In the same way a story can be taught, can be thought of, in terms of rhythms. A story is a whole organism, or an organ, like a beating heart. Every move the writer makes, every scene he creates, every action the protagonist considers, carries lifeblood back to the heart of the story — the why I’m telling you all this hub; similarly the story itself, the story’s heart, supplies lifeblood to its many parts. It’s a symbiotic relationship. Deleuzian. Any progression in the story, or series of progressions, that fail to carry the story forward, is something like a blocked vein or artery, a purposeless rhythm that must be syncopated, or done away with. I like to think of a story as a cosmos of rhythms, made up of units of self-regulating rhythms that flow back to the Mother-rhythm, in a kind of positive-feedback mechanism — just like in chess. This is probably the farthest I can go in explaining how rhythm functions in my writing, without running foul of Heisenberg’s uncertainty principle, which I fearfully apply — out of acute equipoise or mere foolishness — to the most quotidian business.

Every move the writer makes, every scene he creates, every action the protagonist considers, carries lifeblood back to the heart of the story.

And a chess tournament provides such a rich harvest of characters to delight any writer, and can be imagined as a story itself, a grand narrative unfolding. Each player yearns on the board, tries to define his place in a world of squares where he is in constant conflict, struggling against his own training, his own instinct, and the hopes of a waiting world. The tournament player is also trying to define himself in the larger world of a competition he’s praying to win, sometimes resenting the progress of friends, hoping that he finishes better, finding romance in the pauses between games when someone with a good-looking body catches his eye.
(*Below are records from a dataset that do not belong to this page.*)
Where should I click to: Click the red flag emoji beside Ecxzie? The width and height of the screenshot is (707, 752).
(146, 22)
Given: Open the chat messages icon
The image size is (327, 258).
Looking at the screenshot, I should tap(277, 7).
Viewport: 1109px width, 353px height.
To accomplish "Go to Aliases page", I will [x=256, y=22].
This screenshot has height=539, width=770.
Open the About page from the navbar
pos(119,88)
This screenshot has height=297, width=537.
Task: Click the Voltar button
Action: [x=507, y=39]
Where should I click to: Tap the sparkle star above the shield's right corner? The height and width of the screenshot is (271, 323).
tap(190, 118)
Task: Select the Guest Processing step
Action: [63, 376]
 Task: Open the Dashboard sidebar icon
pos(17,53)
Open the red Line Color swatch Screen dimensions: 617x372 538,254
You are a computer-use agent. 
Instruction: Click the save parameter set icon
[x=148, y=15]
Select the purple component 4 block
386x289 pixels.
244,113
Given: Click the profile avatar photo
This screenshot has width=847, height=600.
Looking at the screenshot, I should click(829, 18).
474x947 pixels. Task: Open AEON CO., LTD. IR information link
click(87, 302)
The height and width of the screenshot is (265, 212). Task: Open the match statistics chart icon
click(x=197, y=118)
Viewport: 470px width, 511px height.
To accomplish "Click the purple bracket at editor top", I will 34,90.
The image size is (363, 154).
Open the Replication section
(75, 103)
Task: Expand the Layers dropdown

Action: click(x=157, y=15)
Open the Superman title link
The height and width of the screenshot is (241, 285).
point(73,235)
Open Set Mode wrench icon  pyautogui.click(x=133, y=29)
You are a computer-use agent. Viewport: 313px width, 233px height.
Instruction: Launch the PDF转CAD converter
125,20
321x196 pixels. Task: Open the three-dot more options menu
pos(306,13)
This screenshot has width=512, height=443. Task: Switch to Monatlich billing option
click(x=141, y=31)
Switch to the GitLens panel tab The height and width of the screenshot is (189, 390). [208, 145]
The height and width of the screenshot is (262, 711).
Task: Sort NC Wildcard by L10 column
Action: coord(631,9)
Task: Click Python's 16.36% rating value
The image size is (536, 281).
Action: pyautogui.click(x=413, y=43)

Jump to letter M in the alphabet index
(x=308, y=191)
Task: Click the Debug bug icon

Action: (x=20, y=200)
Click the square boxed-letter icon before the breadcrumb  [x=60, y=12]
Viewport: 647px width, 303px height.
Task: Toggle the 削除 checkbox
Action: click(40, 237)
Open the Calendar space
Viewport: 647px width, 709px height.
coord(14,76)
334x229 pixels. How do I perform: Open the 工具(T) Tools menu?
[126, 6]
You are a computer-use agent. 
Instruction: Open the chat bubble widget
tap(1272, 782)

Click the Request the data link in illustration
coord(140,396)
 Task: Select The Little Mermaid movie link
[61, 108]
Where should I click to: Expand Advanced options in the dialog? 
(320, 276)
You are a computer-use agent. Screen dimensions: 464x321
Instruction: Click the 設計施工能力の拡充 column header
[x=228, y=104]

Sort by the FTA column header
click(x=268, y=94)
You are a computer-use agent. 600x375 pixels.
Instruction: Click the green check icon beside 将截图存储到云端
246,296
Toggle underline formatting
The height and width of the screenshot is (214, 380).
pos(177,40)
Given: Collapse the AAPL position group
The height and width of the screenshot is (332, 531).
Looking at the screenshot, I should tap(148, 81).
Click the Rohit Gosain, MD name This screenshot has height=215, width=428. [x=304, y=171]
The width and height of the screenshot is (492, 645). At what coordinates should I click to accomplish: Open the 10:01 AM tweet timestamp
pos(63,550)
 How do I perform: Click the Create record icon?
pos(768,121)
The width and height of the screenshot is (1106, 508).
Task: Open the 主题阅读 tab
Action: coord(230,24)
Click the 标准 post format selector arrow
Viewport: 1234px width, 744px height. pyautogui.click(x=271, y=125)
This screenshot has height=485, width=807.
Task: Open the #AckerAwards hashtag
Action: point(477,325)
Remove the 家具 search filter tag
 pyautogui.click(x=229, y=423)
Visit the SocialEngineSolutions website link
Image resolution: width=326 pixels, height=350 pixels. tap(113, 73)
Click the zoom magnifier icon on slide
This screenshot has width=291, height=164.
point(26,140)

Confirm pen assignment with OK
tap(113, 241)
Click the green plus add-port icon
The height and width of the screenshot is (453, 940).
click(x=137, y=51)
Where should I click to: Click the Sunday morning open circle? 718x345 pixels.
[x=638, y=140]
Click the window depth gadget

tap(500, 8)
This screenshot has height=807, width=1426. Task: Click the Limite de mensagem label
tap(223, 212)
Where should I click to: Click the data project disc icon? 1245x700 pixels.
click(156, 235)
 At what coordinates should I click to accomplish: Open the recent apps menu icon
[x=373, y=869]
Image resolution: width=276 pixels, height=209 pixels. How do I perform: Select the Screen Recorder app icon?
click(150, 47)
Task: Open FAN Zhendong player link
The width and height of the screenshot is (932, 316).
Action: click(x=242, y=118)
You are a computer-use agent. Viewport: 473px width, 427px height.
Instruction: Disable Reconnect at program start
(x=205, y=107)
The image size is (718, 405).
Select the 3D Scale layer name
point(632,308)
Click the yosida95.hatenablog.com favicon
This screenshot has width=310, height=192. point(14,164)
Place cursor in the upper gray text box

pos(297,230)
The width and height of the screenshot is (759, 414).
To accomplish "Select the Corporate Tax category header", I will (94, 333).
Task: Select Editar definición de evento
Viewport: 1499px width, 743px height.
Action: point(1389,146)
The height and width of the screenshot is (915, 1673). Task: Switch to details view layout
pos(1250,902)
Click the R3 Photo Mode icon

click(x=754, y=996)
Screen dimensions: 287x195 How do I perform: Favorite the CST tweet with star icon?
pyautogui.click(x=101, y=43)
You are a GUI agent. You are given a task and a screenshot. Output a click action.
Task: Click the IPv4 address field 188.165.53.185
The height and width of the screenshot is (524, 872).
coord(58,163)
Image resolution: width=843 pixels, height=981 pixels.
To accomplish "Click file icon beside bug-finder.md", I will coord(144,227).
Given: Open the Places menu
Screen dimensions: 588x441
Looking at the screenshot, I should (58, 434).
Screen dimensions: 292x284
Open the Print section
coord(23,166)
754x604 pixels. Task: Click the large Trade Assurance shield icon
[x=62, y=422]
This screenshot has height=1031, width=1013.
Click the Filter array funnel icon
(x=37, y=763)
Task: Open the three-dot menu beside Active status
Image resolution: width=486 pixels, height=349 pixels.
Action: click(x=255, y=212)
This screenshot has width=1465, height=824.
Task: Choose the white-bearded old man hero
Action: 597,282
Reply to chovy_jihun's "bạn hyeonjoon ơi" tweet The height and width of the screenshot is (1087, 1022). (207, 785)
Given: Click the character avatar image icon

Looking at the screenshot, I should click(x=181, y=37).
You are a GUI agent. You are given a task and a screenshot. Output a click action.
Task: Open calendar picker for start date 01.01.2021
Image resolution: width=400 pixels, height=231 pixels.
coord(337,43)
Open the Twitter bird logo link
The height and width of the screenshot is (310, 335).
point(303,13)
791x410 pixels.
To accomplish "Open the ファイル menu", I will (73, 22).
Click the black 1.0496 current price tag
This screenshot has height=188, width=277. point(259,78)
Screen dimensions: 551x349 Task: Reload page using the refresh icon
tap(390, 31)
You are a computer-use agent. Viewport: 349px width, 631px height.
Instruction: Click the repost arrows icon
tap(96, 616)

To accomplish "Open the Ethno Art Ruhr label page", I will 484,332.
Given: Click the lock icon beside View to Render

Chess cheats have to be the most inventive, the most intriguing, the most priceless characters.

In my experience, chess cheats have to be the most inventive, the most intriguing, the most priceless characters, more fascinating than “midfielders,” incompetent but stubborn players going nowhere in the competition, but willing to snuff out your dreams of glory, “okpes,” foolish gluttons who eat every poisoned thing you throw at them, and “fishparovs,” grossly incapable wannabe Bobby Fischers. I have seen a chess cheat walk up to a board and announce to his seated confederate: Coach is calling you, then take the fellow to a corner where no coach waits, instructing him on the game. Another cheat, standing in the crowd around a table, whispered riddles to his seated collaborator: “Snatch up the apple of the king’s eye; the horse! The horse must not escape! The elf in front must eat!” You would be forgiven for thinking you’re reading an excerpt from The Broadview Anthology of Restoration & Early Eighteenth Century Drama.

I no longer play chess with any regularity, though I’d love to (I battled with guilt for several months, after I abandoned serious chess). It’s impossible to combine a devoutness to chess, with a dedication to writing. But I haven’t completely let go — I sometimes play against generic PC programs, just as I cannot free myself from the tethers of writing. It’s safe to assume that when I’m drafting a story in Tallahassee, when I’m in the deep space between the selves, I am also seated in front of ChessMaster in Lagos, trapped in a half-solid world of dreams. I drift quietly between these two worlds, taking on the attitude of a student, developing my own willpower, and perhaps most significantly, trying to stay away from hilarious Best of Jalaal prank videos on YouTube.